With appropriate landscaping, insulation, storm windows, and weather stripping, it is estimated a savings of 20 to 25 percent of the energy required for heating and cooling can be achieved, he said.
Speaking before the recent convention of the American Association of Nurserymen, at Atlanta, Ga., Nelson said that until the present there has been a lack of interest in energy conservation because energy was cheap and readily available.
Trees, shrubs, vines, ground covers and truf can be used to create aesthetically pleasing yet energy conserving designs. He said. A landscape that uses the sun in winter and shades the sun in summer involves three basic principles:
1) It must be designed to accept or reject solar heat when called for.
2) It must be designed to shelter outdoor areas and the structure from winds as much as possible during cold periods, but to admit and use prevailing breezes and pleasant winds during hot periods.
3) It must be designed to provide cooling and relief from high humidity.
Deciduous trees are the major plant element to use to minimize summer radiation. After the leaves drop in the fall, the warmer rays of the sun heat the building during the colder months.

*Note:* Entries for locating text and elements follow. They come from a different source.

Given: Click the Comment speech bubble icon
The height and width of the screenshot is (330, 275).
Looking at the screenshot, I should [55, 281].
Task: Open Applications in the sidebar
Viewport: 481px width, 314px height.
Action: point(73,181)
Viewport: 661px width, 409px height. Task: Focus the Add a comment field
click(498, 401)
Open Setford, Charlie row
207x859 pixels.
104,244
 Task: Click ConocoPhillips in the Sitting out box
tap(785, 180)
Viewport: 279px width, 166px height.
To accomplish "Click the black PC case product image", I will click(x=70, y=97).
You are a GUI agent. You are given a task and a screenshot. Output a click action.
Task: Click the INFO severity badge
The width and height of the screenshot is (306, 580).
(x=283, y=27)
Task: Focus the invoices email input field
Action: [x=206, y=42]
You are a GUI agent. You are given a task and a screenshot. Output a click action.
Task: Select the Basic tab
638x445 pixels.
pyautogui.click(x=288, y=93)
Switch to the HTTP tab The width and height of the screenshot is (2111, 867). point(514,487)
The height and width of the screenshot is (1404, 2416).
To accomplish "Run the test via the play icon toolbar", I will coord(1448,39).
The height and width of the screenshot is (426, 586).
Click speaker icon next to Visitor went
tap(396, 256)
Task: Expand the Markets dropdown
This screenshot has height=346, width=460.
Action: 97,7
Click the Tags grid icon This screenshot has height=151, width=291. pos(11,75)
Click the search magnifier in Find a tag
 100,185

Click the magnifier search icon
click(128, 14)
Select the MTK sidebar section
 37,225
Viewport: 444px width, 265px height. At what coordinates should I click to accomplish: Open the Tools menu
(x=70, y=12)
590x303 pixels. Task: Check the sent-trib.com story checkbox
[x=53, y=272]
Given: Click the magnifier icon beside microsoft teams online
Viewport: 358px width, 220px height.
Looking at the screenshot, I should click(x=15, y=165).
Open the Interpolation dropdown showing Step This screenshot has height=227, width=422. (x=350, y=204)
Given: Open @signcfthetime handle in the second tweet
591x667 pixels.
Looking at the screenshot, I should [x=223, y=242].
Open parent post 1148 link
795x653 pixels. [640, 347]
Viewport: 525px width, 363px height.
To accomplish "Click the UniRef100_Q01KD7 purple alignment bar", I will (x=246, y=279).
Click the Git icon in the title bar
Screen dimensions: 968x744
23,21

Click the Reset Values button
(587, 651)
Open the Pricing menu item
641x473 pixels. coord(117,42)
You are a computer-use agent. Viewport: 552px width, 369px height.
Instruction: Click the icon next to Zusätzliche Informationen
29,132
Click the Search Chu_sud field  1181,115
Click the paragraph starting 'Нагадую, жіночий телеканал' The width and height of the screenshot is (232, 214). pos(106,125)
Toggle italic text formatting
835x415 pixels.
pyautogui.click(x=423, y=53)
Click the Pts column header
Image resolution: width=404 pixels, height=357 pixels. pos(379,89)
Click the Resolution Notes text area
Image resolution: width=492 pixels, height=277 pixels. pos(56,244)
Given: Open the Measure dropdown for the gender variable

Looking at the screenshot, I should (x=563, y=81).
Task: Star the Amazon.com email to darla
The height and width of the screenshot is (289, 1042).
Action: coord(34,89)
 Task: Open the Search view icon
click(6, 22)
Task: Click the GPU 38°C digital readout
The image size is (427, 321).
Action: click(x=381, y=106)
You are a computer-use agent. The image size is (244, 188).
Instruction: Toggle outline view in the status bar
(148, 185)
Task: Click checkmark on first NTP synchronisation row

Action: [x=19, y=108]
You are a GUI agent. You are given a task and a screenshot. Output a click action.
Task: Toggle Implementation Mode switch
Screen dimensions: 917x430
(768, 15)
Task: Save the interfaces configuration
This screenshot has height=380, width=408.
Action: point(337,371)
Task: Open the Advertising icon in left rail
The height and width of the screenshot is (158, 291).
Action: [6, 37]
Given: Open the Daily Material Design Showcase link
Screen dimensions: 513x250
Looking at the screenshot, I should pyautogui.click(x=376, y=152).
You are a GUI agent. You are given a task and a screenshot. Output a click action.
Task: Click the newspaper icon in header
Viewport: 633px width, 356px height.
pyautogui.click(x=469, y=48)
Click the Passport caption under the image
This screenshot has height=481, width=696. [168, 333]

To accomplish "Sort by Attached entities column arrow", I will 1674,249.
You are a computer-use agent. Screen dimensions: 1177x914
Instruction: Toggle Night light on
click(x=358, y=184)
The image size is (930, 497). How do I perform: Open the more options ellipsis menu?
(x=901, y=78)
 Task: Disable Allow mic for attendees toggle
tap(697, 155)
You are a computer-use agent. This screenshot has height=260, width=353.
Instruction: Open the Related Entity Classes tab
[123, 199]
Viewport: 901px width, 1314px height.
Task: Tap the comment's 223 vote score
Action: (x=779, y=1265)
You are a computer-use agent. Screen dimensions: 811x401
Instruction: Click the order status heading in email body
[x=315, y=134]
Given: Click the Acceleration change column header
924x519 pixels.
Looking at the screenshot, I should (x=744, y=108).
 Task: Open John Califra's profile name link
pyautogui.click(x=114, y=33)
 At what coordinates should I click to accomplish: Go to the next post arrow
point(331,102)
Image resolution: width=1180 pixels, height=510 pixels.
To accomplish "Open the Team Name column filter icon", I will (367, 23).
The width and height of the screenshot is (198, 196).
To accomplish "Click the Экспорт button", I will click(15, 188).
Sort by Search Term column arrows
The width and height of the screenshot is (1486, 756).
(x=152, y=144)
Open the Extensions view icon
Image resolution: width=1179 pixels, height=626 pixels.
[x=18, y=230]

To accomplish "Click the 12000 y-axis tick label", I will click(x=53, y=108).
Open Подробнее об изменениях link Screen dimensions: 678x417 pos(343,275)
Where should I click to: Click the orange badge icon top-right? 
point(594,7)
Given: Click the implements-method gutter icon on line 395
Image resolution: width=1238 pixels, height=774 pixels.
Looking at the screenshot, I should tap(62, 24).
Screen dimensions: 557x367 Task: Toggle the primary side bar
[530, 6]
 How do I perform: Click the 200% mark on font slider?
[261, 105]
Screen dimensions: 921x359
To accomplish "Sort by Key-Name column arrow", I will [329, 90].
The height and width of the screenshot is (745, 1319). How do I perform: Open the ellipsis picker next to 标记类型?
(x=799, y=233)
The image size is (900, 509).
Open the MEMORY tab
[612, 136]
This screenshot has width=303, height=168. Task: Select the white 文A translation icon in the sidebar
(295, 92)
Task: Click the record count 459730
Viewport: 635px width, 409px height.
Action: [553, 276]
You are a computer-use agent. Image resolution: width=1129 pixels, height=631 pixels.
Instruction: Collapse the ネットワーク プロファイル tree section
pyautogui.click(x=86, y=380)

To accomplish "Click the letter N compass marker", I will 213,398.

Evergreen trees, on the other hand, block the sun's radiation in all seasons. This precludes their use close to the house in areas where you wish to take advantage of solar heating during the cold months. Their chief value lies in breaking winds during the winter.
Shrubs along with trees can establish wind control plantings. Depending on how you arrange them, the wind can be blocked, channeled or deflected.
Vines can be both versatile and effective. They can provide overhead shade with proper structural support and reduce the amount of heat on building walls.
Ground covers and turf can modify solar radiation and reradiation. Land forms, surfacing materials and water features also make energy conserving landscapes.